===== DATA SUPPLIED
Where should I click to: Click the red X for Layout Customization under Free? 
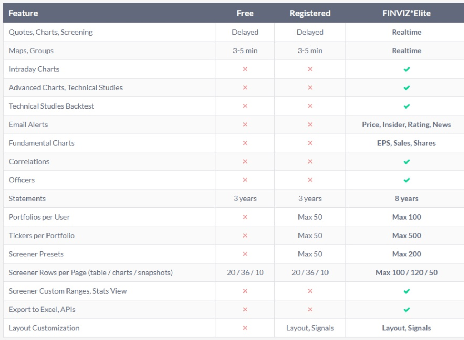tap(245, 328)
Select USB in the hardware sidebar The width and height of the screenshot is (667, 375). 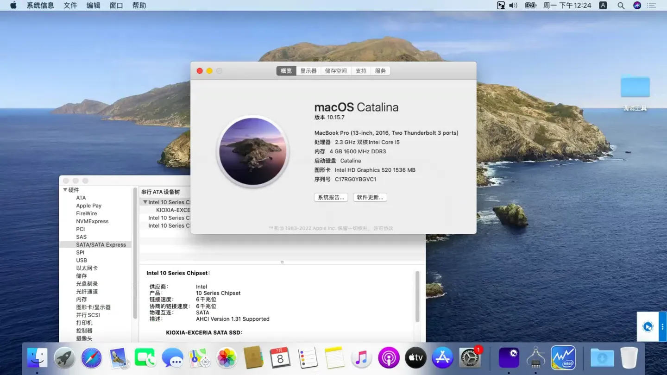click(x=82, y=260)
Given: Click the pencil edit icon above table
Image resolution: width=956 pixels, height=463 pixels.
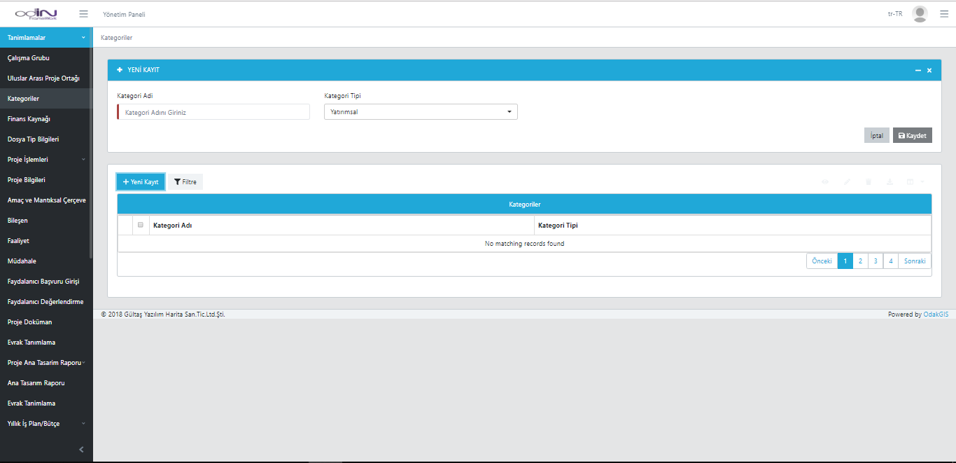Looking at the screenshot, I should coord(847,182).
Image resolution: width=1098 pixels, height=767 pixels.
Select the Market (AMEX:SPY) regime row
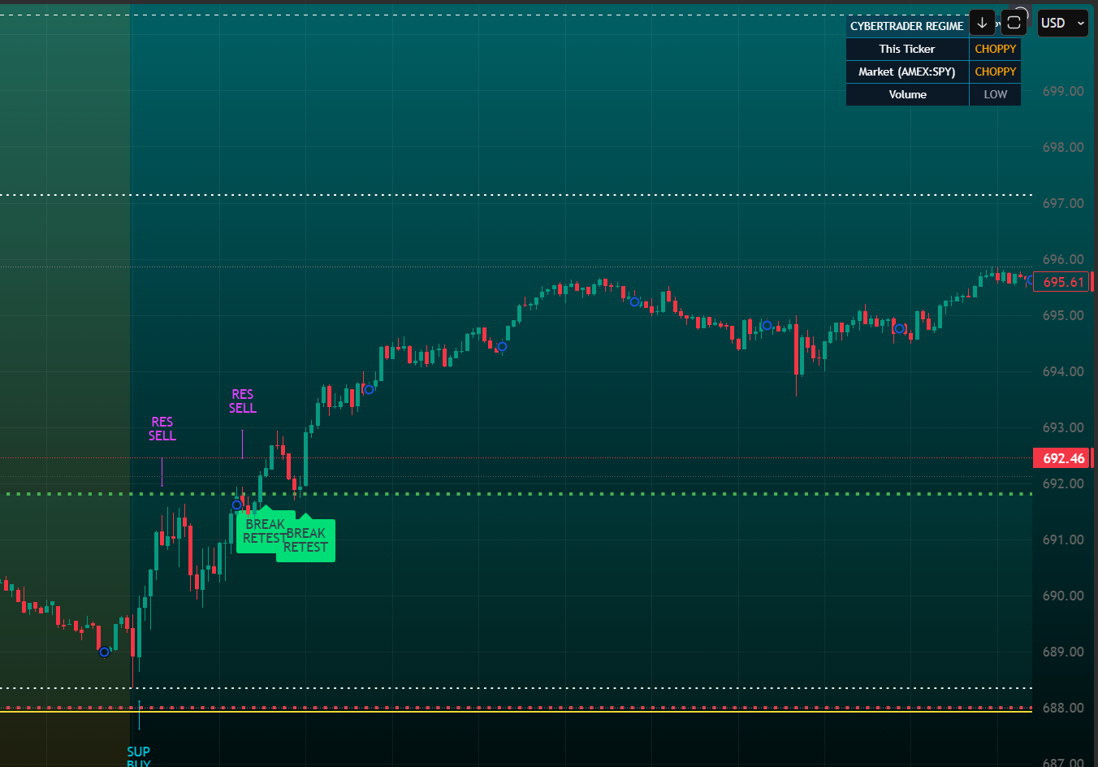[907, 72]
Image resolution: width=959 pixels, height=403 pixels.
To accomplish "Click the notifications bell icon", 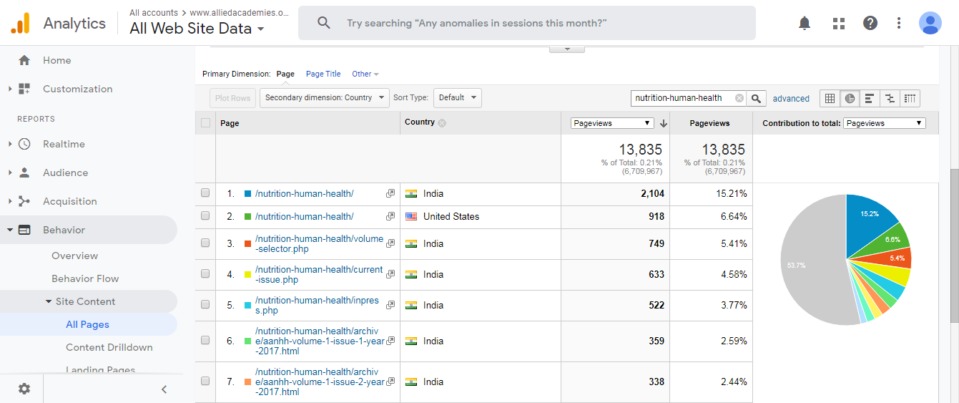I will click(x=805, y=23).
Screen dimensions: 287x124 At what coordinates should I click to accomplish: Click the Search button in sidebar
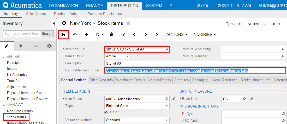pyautogui.click(x=47, y=34)
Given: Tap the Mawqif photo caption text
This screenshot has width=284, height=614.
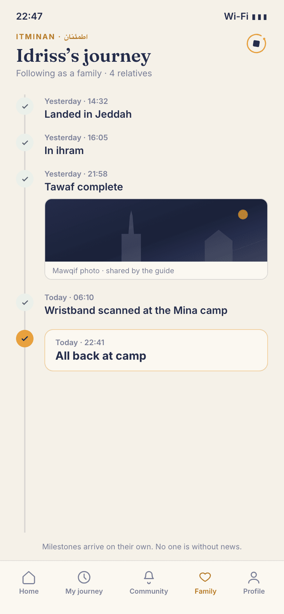Looking at the screenshot, I should (x=113, y=271).
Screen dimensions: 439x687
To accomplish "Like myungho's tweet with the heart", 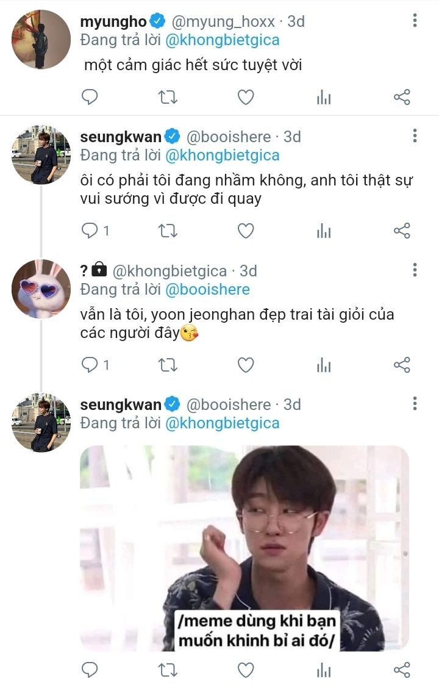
==========
**TASK STATEMENT:**
Look through the entries above for the word "Given". Copy every line where it shows up.

**YOUR SOLUTION:**
Given: Click the pencil edit icon above table
Given: Tap the Mawqif photo caption text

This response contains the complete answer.